My dissertation project, co-advised by Erika Milam and Keith Wailoo, charts the rise of statistical proof of racial discrimination in the U.S. legal system and narrates the litigation campaigns against employment discrimination and the death penalty from the perspective of the knowledge they produced. In the wake of Brown v. Board of Education (1954), statistical disparities were increasingly cited as legal evidence of persistent, intentional segregation. Following the 1964 Civil Rights Act and the growing campaign to abolish capital punishment, advocates began wielding statistical disparities with new force and urgency, venturing legal arguments about the discriminatory effects of face-neutral policies. Despite strong inroads made during the 1970s, by the end of the 1980s a series of Supreme Court rulings reflecting a conservative realignment of American politics diminished the import of statistics—ironically, at the height of “information age” enthusiasm.

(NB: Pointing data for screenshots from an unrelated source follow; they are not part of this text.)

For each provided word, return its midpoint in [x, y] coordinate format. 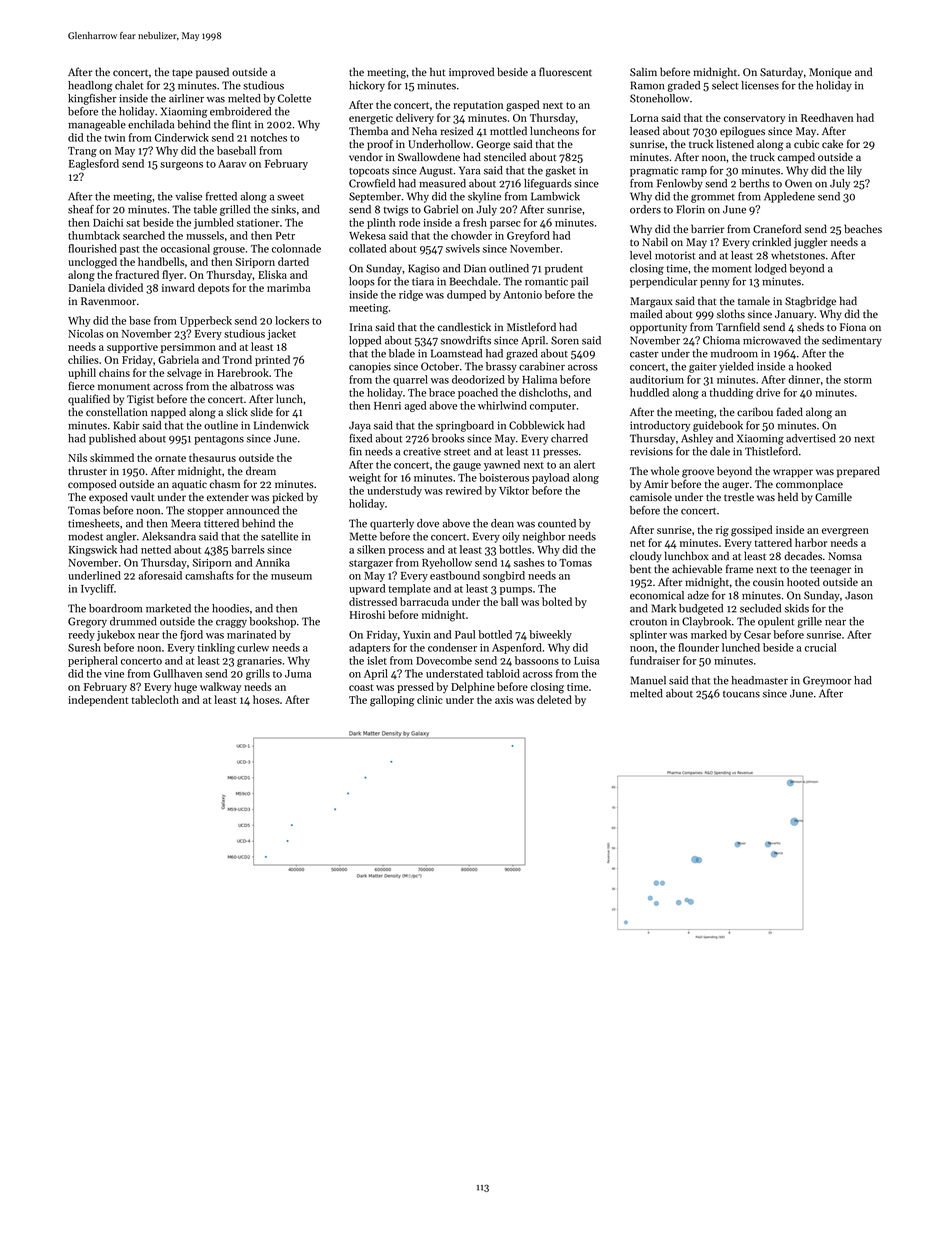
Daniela [87, 287]
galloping [392, 701]
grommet [713, 198]
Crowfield [372, 183]
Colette [294, 98]
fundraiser [655, 660]
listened [735, 143]
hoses [266, 699]
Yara [469, 170]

Focusing on collaborations between quantitative social scientists and civil rights organizations like the NAACP Legal Defense Fund, the American Civil Liberties Union, and the Equal Employment Opportunity Commission, my dissertation offers a new look at the interface between experts, litigators, and domestic policymakers during the late Cold War. I argue that debates over the limitations of statistics shored up commitments to colorblind justice and legitimated the structural inequality targeted by progressive lawyers. By providing a historical account of the opportunities and hazards of quantitative frameworks for racial justice, I hope to better inform discussions about discrimination in an era of big data and machine learning.

Other projects

Mainframes and Mendelians

Image courtesy of the Wellcome Library

My MPhil dissertation, completed in the Department of History and Philosophy of Science at the University of Cambridge in 2014, explores the transnational history of computational gene mapping in the years before the Human Genome Project. Utilizing the papers of celebrated geneticist Victor McKusick and forgotten pioneer of statistical genetic mapping James Renwick, I unpack how their momentous collaboration foundered on commitments to different models of labor, intellectual property, and statistical methodology. I’ve also worked extensively on another of McKusick’s computational projects, Mendelian Inheritance in Man, documented in this blog post.

Amphibian a priori

Image from Wikimedia Commons

What makes one research program croak, and another purr? Touted as the origin point of second-order cybernetics, the 1959 paper “What the Frog’s Eye Tells the Frog’s Brain” emerged from attempts by MIT’s Warren McCulloch, Jerome Lettvin, and others to apply cybernetic logic to living brains. It claimed that fibers in the frog optic nerve were coded to relay distinct signals to the brain, each having one of a variety of “filters” tailored to the survival needs of the frog. This interpretation was as controversial as the experiment underlying it was capricious; only Lettvin’s sensitive hand could reproduce results, and the group largely abandoned the research. At the same time, David Hubel and Torsten Wiesel relocated from Johns Hopkins across the river to Harvard Medical School. Using a similar setup for the cat, they had just published a paper showing direction-specific “receptive fields” in single neurons of the cortex. This became the basis for studies of binocular vision that won them the 1981 Nobel Prize for Physiology or Medicine. Through close reading of the published literature and engagement with oral histories and material from McCulloch’s and Lettvin’s archives, I argue that although they diverged substantially, these research programs were seen as complementary, particularly in early artificial intelligence research. While the cybernetics group invoked images of mental hardwiring, the Harvard team appealed to higher-order cognition. Such disciplinary distinctions, I suggest, reflect contests within the brain sciences over the character of liberal subjectivity in Cold War America. Draft available by request. I’ve started further work on Lettvin’s later career, notably the influence of his 1967 debate on LSD with Timothy Leary on the public perception of the mind sciences.